A: You say in your question that the distributional form is an assumption (and therefore so is the allowable set of parameter values), so it is really up to you what assumption you wish to make.  It is possible to extend the family of normal distributions to include the case where $\sigma=0$, and in this case the distribution degenerates to a point-mass distribution on $\mu$.$^\dagger$  In answer to your follow up question in the comments, yes, it is possible to simulate this in R, and the standard commands for the norm distribution accomodate this case.
#Example of simulations from normal distribution with zero variance
mu    <- 10;
sigma <- 0;
rnorm(20, mu, sigma);

[1] 10 10 10 10 10 10 10 10 10 10 10 10 10 10 10 10 10 10 10 10

There is no particular reason that you have to exclude the possibility that $\sigma = 0$ from your analysis.  Obviously if you exclude this case by assumption, then by assumption this outcome cannot hold.  However, you can certainly include that case as an allowable distribution in the analysis, in which case you are looking at a broader version of the family of normal distributions that includes this point-mass distribution.

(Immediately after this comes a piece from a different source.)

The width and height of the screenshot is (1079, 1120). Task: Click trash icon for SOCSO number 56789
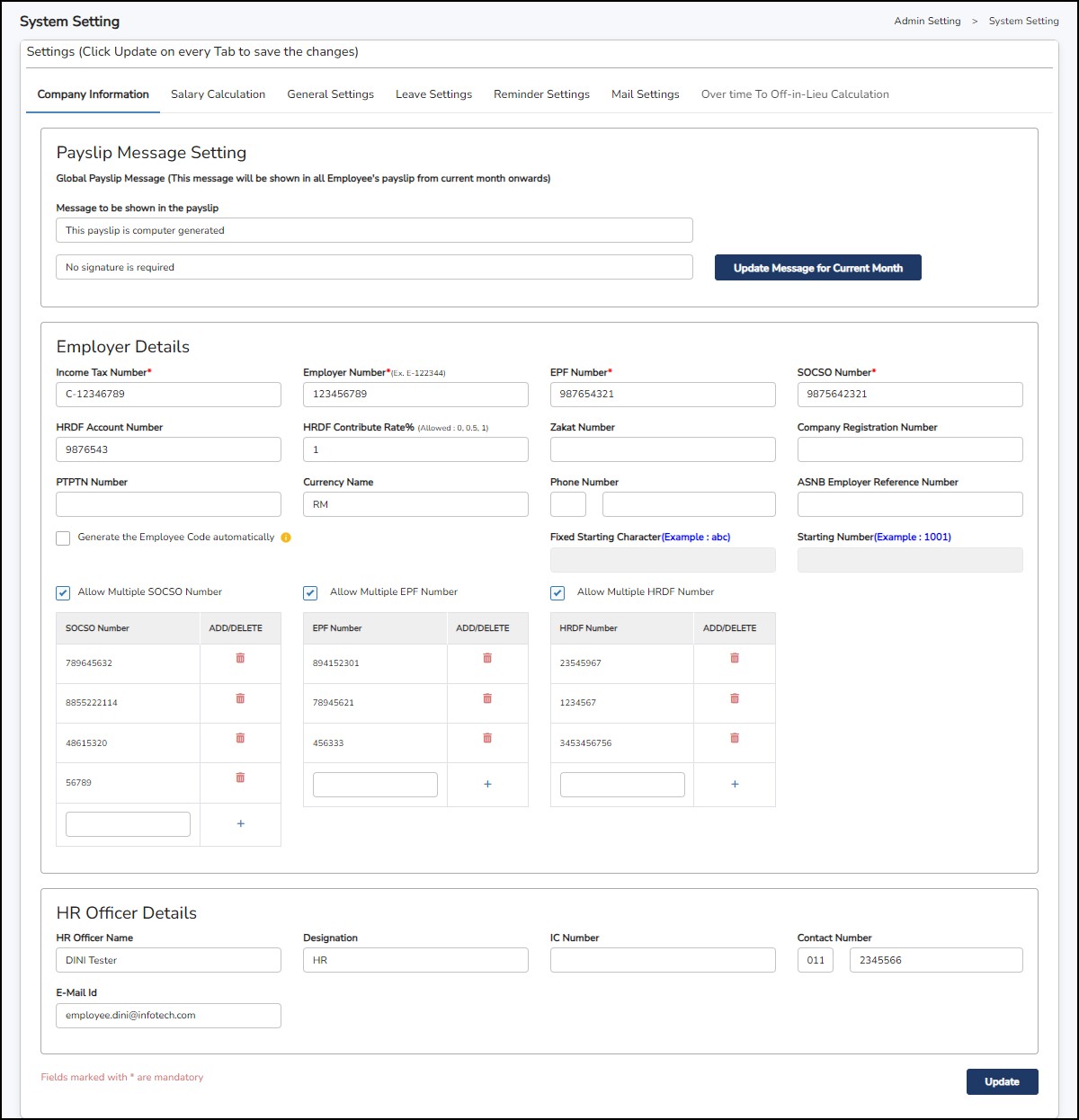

$^\dagger$ It is a matter of convention whether or not the point-mass distribution is considered part of the family of normal distributions.  Most texts exclude it so as to focus on the continuous distributions, and retain certain general properties that don't hold with the inclusion of this case.  Nevertheless, it certainly would not be unreasonable to include it.  Whether or not you consider the point-mass distribution to be part of the "family of normal distributions", it is useful to include it in analysis for practical purposes, to ensure that the parameter space is closed.  Having a closed parameter space is useful for various reasons, including the fact that it ensures that in the case where you have observed data $y_1=\cdots=y_n$, your estimator $\hat{\sigma} = 0$ is in the parameter space.